**Work item**
Starting with the line that has "I understand! (140, 2548)" and finishing with the line that has "cookie-uri (129, 1587)", set down each line below exactly. Pictures are not copied.

BEGIN Data in this exercise

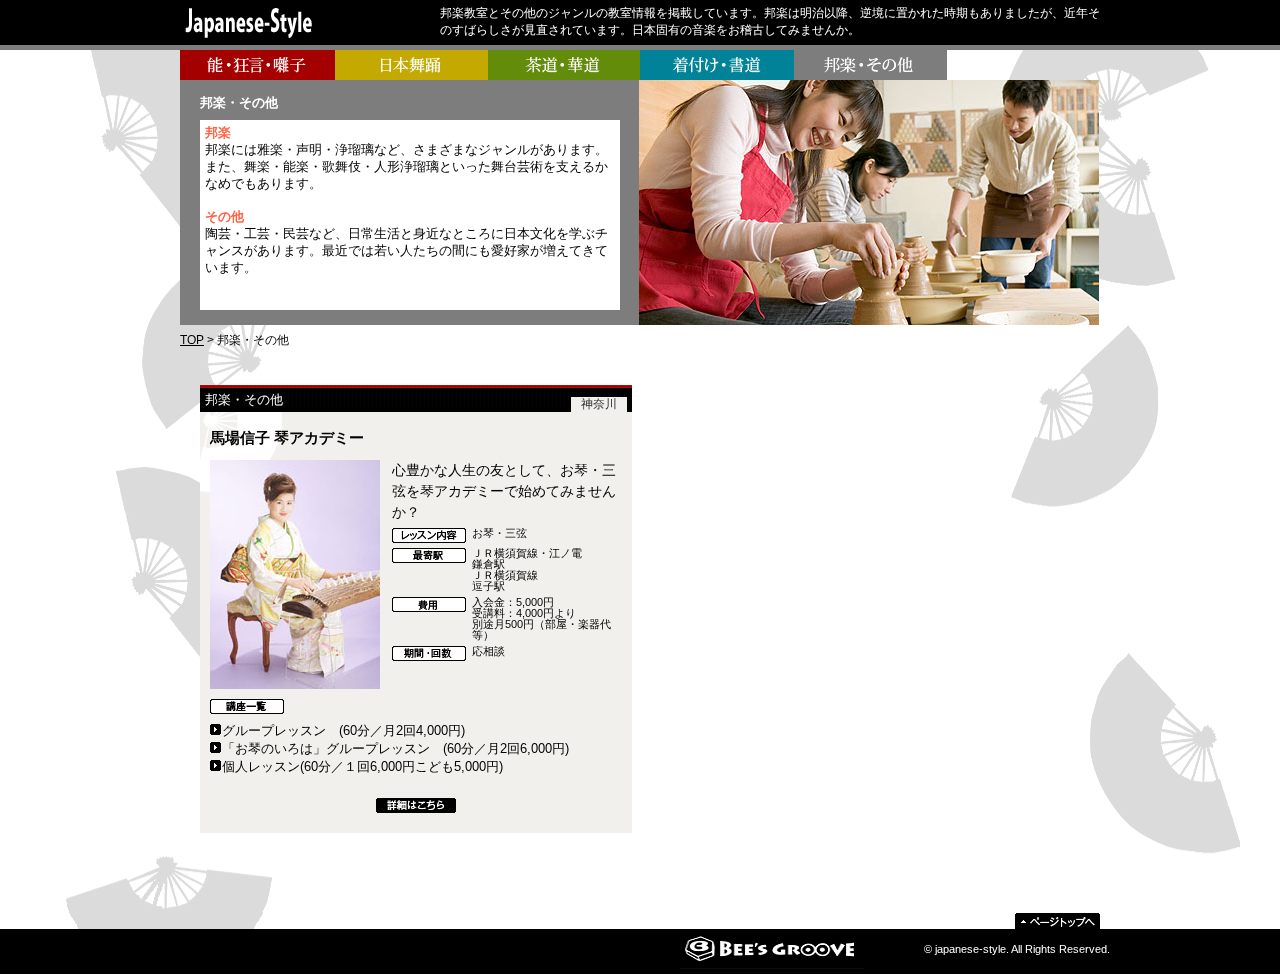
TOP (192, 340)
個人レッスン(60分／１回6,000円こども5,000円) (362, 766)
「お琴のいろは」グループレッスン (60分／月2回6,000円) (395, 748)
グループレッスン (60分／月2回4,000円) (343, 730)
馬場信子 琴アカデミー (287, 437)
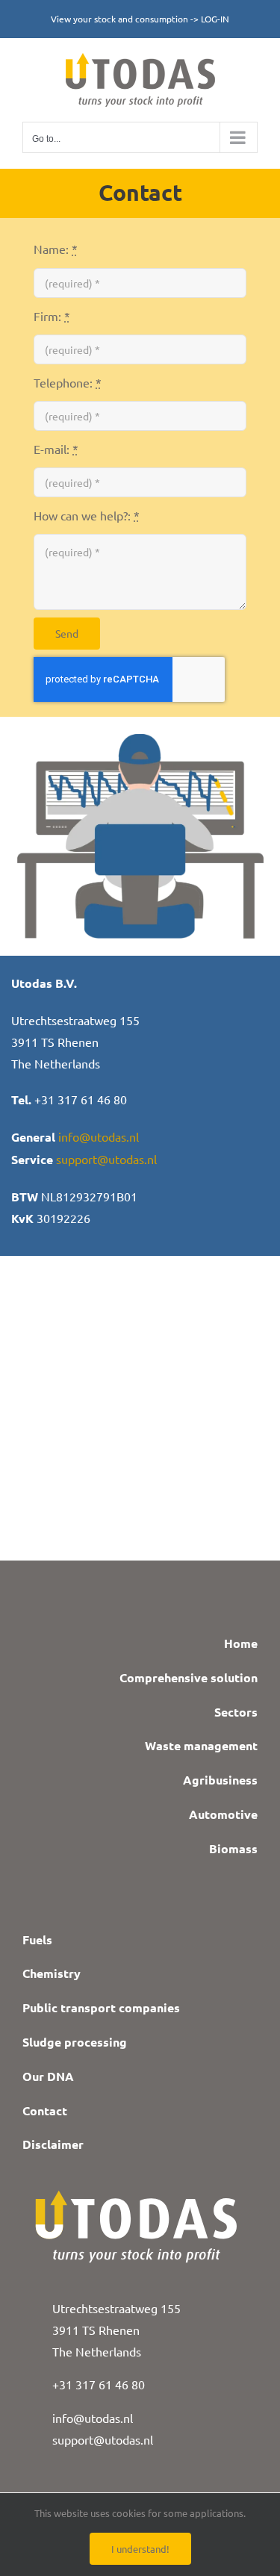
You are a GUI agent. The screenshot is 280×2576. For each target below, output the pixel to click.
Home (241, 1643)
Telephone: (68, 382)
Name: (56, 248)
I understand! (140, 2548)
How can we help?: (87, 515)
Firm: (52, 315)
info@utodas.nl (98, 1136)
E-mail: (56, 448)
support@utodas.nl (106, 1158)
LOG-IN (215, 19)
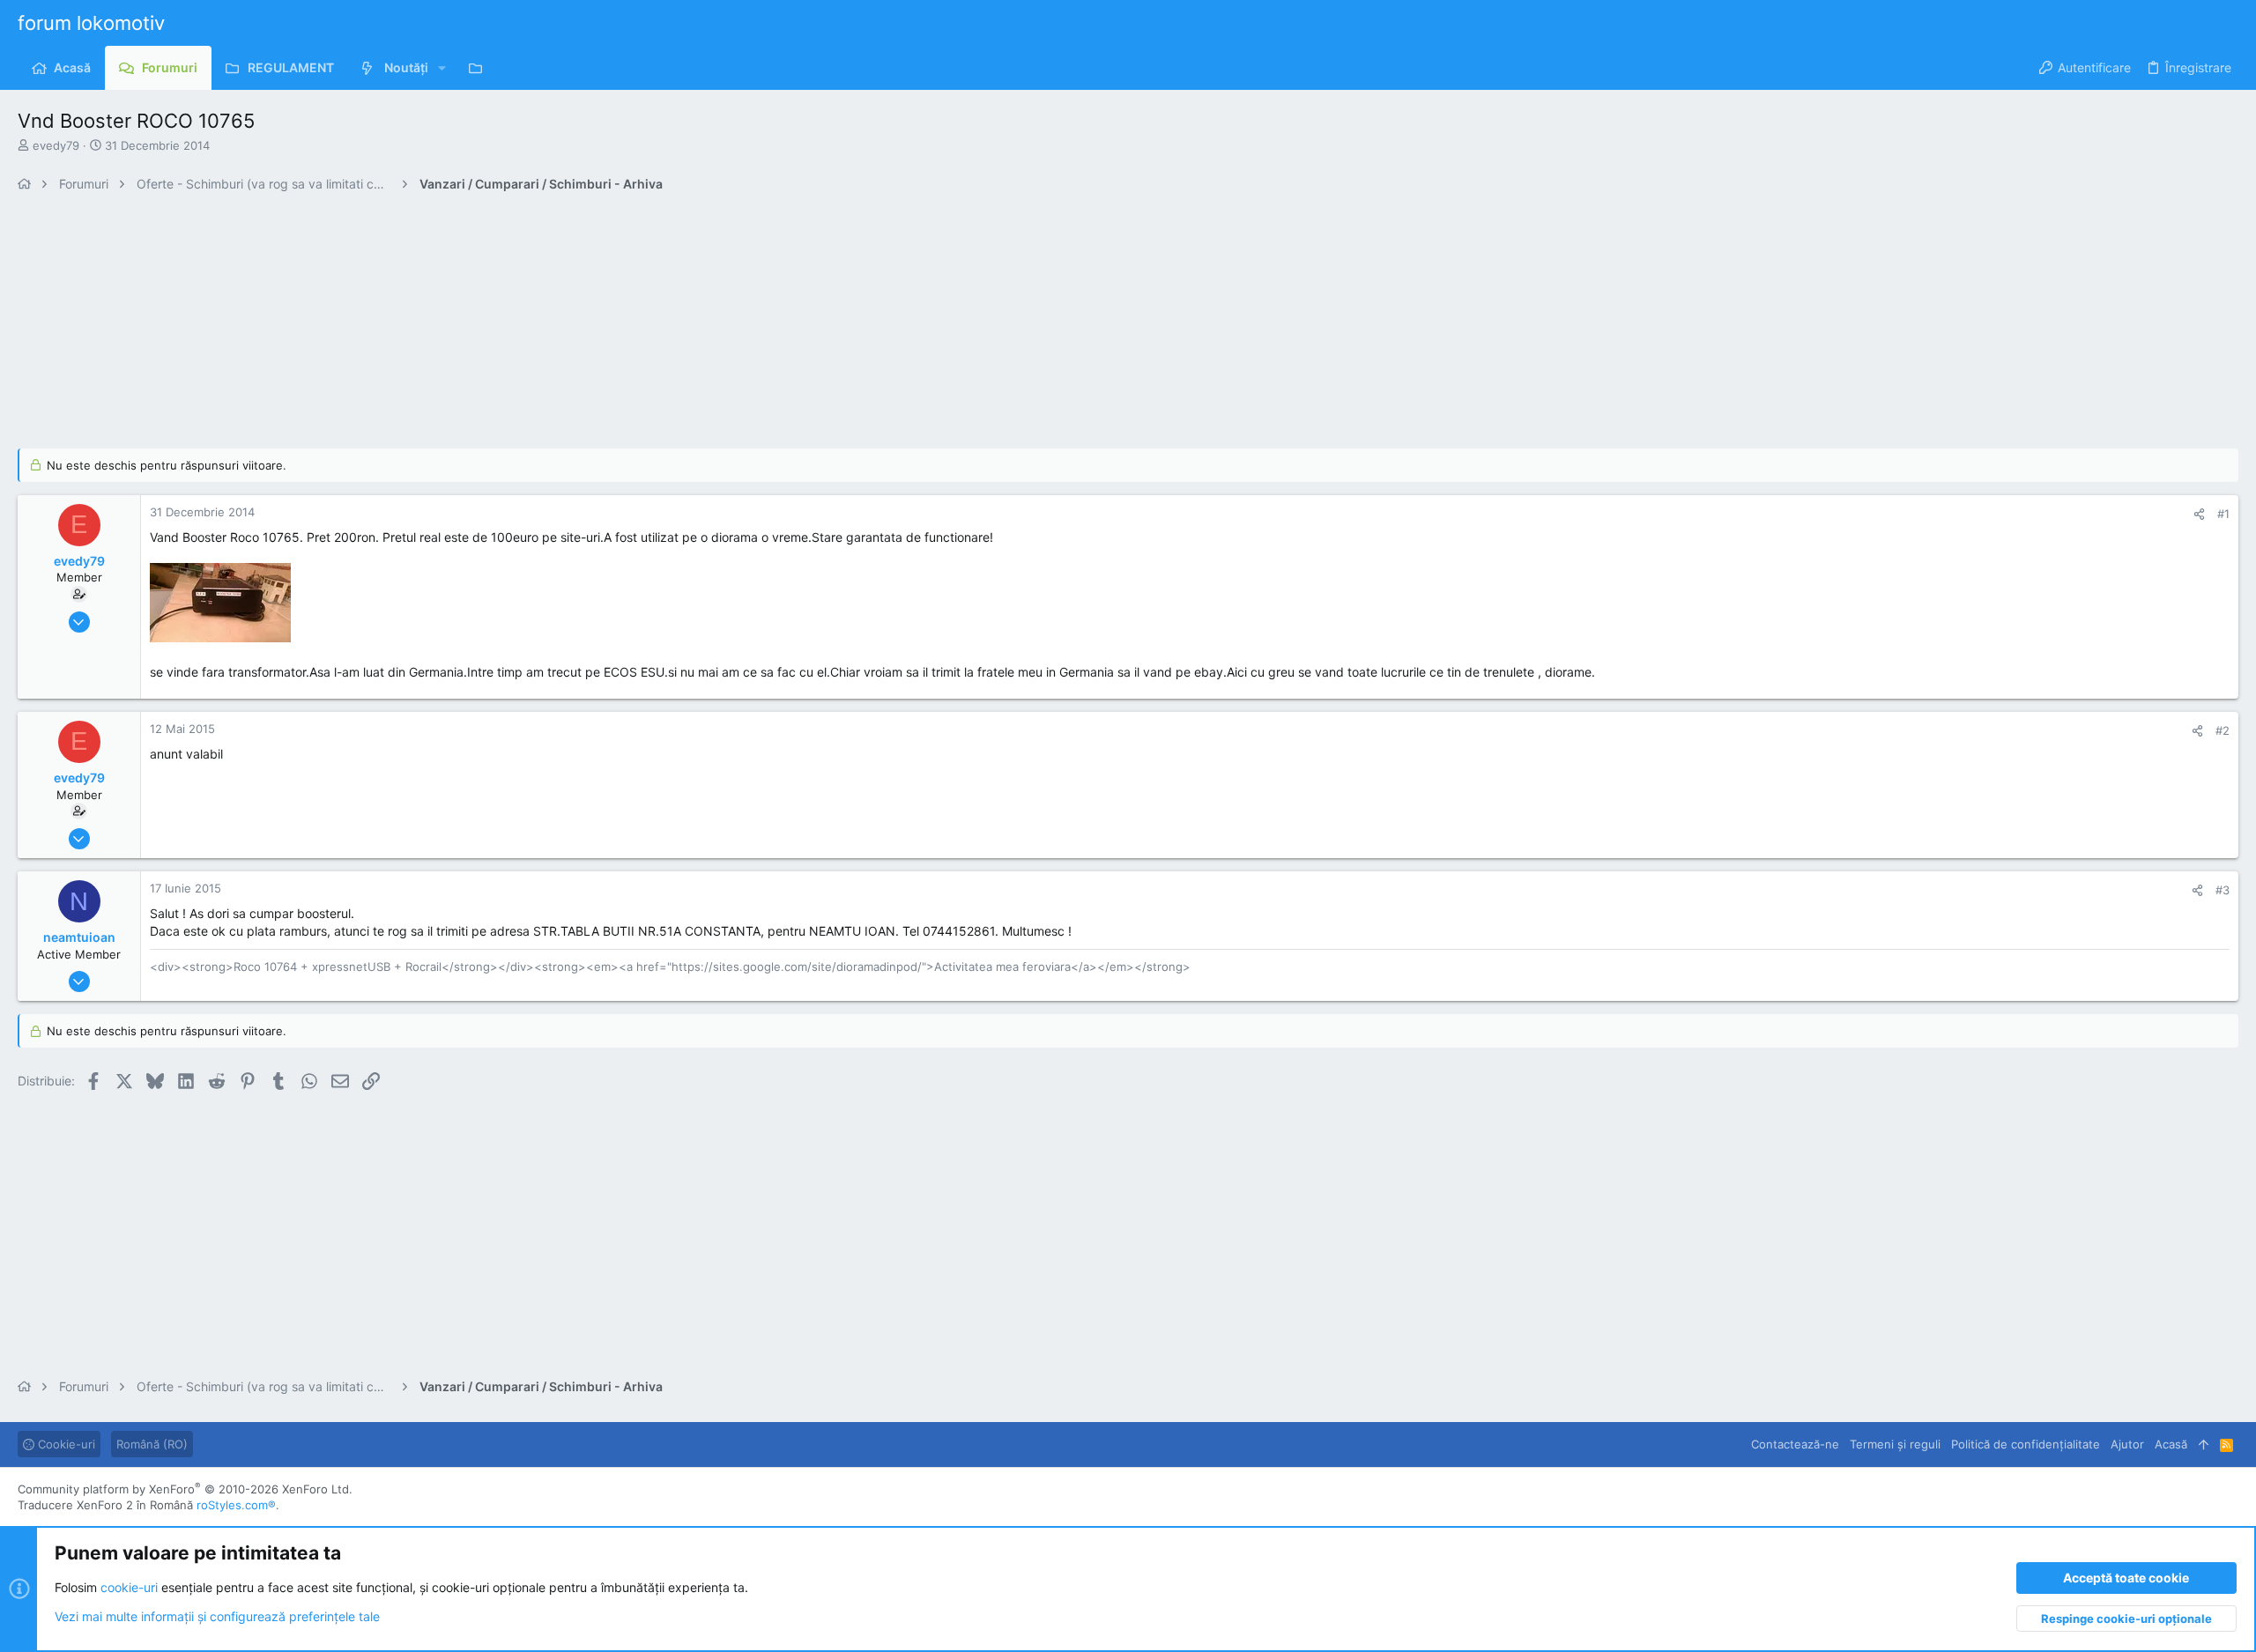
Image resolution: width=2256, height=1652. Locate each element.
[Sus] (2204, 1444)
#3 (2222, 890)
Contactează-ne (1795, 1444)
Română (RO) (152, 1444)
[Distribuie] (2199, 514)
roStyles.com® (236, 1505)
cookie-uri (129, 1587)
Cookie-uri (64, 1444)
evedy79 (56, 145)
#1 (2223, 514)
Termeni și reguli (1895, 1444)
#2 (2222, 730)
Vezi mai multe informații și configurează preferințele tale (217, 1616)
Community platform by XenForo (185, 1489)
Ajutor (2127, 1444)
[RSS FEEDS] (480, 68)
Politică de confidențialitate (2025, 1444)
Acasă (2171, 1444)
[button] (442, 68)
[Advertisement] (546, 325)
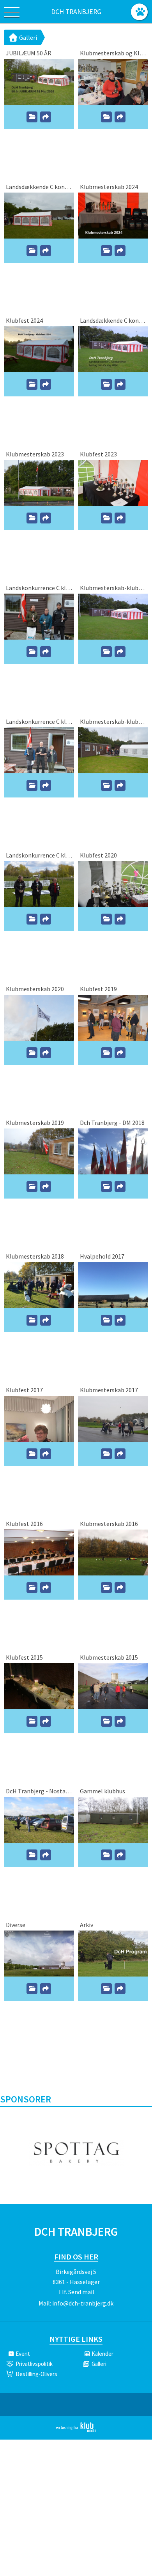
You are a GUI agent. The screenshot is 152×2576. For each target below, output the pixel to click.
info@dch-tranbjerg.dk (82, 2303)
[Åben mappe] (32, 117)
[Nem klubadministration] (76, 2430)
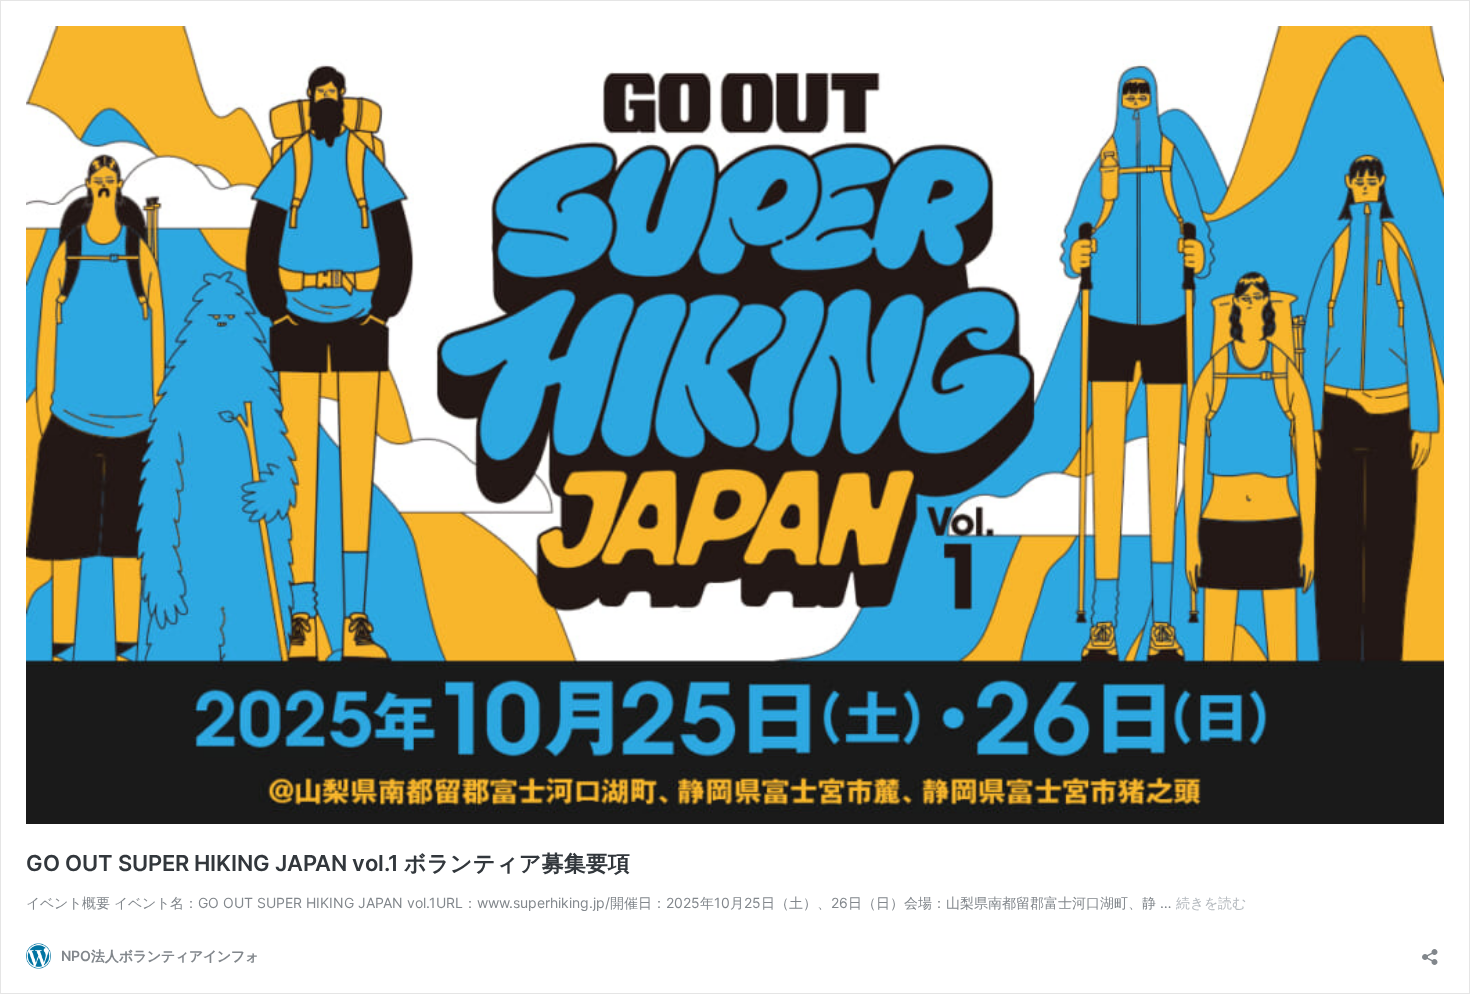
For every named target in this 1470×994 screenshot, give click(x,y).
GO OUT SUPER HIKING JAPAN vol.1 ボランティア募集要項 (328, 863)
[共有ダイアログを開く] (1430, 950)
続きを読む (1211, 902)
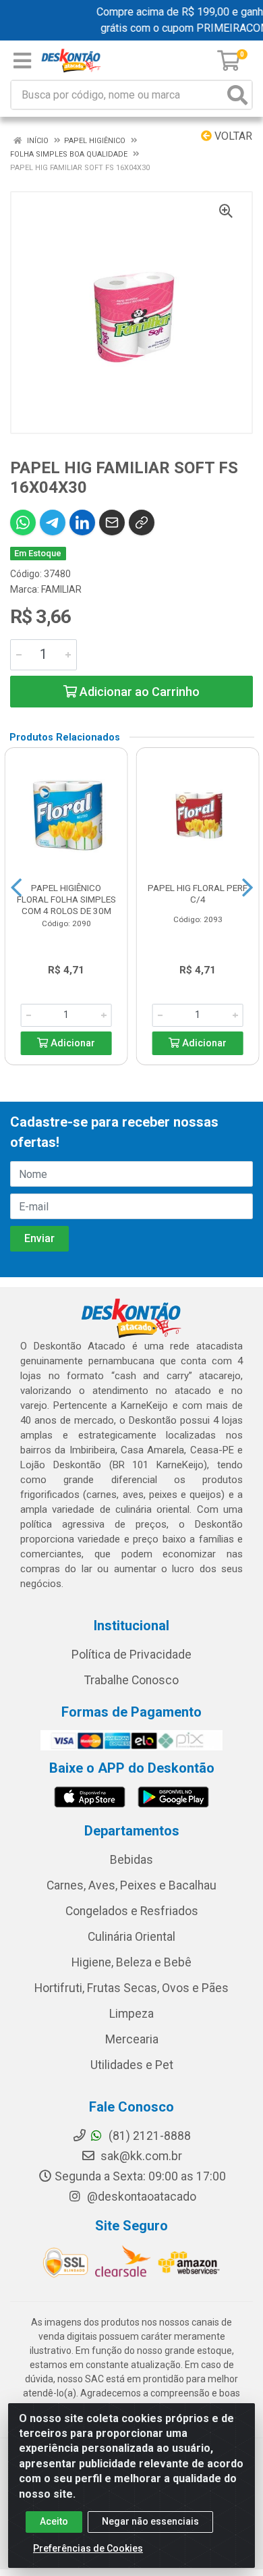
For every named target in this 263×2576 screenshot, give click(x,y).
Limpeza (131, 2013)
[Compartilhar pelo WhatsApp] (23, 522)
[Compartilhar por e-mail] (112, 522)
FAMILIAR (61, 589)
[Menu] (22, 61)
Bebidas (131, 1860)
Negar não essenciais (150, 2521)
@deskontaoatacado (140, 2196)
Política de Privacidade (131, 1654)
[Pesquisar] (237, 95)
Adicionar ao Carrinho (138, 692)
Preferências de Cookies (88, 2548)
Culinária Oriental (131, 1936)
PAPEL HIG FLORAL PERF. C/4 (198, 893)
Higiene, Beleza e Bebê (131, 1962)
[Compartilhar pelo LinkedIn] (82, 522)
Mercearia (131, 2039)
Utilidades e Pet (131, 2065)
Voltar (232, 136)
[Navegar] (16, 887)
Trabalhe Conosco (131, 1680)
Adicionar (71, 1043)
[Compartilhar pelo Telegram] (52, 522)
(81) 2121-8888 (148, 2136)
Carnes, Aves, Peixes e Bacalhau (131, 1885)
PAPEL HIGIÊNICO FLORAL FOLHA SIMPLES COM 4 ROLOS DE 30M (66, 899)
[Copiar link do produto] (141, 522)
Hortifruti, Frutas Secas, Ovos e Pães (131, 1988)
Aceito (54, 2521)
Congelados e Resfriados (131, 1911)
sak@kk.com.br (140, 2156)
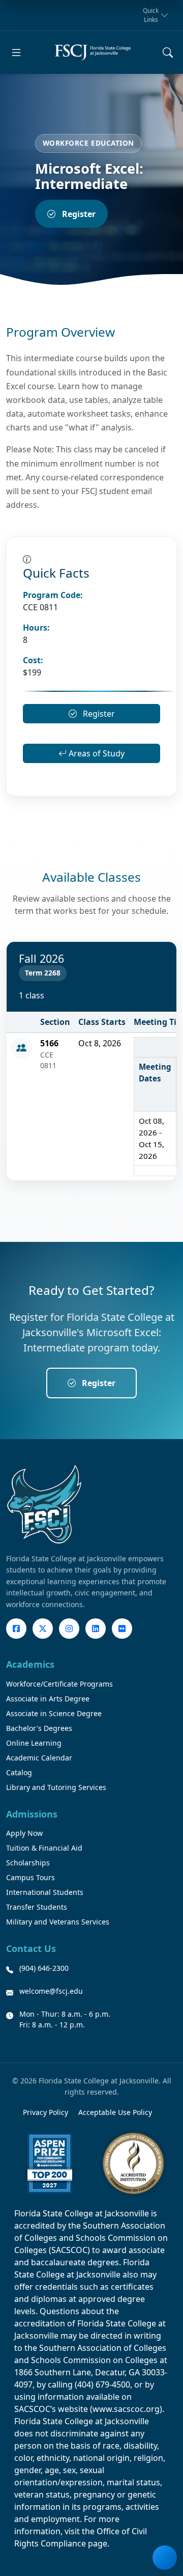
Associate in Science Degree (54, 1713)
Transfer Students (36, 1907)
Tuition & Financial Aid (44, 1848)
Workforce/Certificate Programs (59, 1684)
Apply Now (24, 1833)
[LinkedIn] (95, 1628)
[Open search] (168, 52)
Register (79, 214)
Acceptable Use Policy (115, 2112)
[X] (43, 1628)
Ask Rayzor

END Data in this exercise

**Result**
I understand! (140, 2548)
How can we help?: (87, 515)
Firm: (52, 315)
info@utodas.nl (98, 1136)
E-mail: (56, 448)
support@utodas.nl (106, 1158)
LOG-IN (215, 19)
Image resolution: width=2256, height=1652. Locate each element.
[Sus] (2204, 1444)
#3 (2222, 890)
Contactează-ne (1795, 1444)
Română (RO) (152, 1444)
[Distribuie] (2199, 514)
roStyles.com® (236, 1505)
cookie-uri (129, 1587)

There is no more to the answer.